*MATERIAL FOR THIS TASK:*
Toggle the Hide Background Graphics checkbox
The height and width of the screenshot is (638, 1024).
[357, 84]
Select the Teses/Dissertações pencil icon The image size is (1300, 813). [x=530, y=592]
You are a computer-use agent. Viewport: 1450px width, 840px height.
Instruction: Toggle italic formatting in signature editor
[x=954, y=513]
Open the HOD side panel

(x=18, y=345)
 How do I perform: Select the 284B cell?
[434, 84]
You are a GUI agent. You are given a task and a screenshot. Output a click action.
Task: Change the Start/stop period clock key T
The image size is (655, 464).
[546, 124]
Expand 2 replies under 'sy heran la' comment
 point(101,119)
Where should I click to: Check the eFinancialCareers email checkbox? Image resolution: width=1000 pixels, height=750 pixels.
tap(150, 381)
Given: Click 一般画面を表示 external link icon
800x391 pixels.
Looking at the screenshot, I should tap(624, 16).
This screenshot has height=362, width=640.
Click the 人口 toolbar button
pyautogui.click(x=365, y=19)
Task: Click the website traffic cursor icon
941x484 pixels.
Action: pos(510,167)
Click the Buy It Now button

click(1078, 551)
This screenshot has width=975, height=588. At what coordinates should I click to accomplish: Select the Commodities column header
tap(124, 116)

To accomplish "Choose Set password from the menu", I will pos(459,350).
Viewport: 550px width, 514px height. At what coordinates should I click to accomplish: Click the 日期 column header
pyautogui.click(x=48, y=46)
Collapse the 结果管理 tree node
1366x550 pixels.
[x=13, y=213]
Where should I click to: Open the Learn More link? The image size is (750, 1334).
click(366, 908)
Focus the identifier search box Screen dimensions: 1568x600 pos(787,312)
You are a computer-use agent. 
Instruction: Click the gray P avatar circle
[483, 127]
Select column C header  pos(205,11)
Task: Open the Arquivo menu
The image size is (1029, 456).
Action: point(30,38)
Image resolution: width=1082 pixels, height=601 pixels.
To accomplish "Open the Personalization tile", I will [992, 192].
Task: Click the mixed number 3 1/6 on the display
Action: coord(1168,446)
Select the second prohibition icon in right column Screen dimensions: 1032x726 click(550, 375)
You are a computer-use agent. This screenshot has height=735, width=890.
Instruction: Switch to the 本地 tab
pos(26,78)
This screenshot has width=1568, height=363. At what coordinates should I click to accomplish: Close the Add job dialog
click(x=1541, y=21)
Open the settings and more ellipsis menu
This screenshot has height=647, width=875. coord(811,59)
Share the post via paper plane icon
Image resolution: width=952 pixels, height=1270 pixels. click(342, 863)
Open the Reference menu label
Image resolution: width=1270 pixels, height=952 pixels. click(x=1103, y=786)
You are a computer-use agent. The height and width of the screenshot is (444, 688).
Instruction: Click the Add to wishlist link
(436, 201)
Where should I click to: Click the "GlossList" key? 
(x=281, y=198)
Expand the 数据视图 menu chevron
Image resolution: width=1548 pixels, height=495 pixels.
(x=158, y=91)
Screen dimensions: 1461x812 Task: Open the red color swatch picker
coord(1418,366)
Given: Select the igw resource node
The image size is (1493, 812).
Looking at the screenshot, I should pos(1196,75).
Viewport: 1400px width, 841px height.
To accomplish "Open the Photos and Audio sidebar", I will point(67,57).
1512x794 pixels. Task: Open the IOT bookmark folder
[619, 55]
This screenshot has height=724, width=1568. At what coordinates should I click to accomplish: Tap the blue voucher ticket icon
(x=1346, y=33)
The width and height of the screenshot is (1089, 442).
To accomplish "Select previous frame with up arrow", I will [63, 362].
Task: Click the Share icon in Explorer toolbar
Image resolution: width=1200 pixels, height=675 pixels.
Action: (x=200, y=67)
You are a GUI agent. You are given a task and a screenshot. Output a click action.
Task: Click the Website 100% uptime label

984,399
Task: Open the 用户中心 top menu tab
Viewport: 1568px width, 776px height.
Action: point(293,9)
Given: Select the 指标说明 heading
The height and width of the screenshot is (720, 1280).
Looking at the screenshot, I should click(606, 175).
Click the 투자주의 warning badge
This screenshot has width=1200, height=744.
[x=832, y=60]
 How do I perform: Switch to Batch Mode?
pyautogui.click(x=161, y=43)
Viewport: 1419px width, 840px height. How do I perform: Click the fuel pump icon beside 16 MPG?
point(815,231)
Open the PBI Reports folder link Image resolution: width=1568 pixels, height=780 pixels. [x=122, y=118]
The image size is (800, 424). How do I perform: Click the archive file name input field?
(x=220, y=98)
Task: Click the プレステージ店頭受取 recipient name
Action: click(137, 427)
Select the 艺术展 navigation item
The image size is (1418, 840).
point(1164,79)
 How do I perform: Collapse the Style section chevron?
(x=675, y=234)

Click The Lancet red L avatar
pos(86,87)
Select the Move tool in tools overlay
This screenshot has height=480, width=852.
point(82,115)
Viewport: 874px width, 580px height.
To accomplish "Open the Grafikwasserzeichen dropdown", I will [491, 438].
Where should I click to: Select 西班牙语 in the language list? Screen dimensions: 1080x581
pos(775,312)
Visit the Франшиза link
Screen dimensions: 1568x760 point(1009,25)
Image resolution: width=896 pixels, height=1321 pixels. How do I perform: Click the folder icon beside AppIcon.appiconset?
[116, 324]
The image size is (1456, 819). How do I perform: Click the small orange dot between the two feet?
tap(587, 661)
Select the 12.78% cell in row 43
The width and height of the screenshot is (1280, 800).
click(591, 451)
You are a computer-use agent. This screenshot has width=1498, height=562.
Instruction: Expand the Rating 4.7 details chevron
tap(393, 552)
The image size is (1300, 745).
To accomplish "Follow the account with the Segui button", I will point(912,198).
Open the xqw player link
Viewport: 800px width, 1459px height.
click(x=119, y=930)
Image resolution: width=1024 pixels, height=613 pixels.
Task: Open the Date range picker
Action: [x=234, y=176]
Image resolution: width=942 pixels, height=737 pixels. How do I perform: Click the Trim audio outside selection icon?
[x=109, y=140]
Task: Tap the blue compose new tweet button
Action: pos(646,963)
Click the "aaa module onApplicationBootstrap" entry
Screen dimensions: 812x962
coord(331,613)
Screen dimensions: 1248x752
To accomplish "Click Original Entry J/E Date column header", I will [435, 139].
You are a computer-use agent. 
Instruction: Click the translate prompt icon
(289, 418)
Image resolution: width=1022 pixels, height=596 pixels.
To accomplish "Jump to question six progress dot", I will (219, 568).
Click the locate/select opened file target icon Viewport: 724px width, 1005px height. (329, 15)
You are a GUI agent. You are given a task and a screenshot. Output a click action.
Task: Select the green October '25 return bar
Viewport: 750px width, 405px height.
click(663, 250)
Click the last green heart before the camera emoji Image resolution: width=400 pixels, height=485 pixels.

*AIM OF THE EXERCISE:* Rewrite the data from the start through the line containing "click(1078, 551)", inclusive, replacing every "checkbox" with "check box" and leaving everything else unchanged.

*RESPONSE TO THE EXERCISE:*
Toggle the Hide Background Graphics check box
The height and width of the screenshot is (638, 1024).
[357, 84]
Select the Teses/Dissertações pencil icon The image size is (1300, 813). [x=530, y=592]
You are a computer-use agent. Viewport: 1450px width, 840px height.
Instruction: Toggle italic formatting in signature editor
[x=954, y=513]
Open the HOD side panel

(x=18, y=345)
 How do I perform: Select the 284B cell?
[434, 84]
You are a GUI agent. You are given a task and a screenshot. Output a click action.
Task: Change the Start/stop period clock key T
The image size is (655, 464).
[546, 124]
Expand 2 replies under 'sy heran la' comment
 point(101,119)
Where should I click to: Check the eFinancialCareers email check box? Image resolution: width=1000 pixels, height=750 pixels.
tap(150, 381)
Given: Click 一般画面を表示 external link icon
800x391 pixels.
Looking at the screenshot, I should tap(624, 16).
This screenshot has height=362, width=640.
Click the 人口 toolbar button
pyautogui.click(x=365, y=19)
Task: Click the website traffic cursor icon
941x484 pixels.
Action: pos(510,167)
Click the Buy It Now button

click(1078, 551)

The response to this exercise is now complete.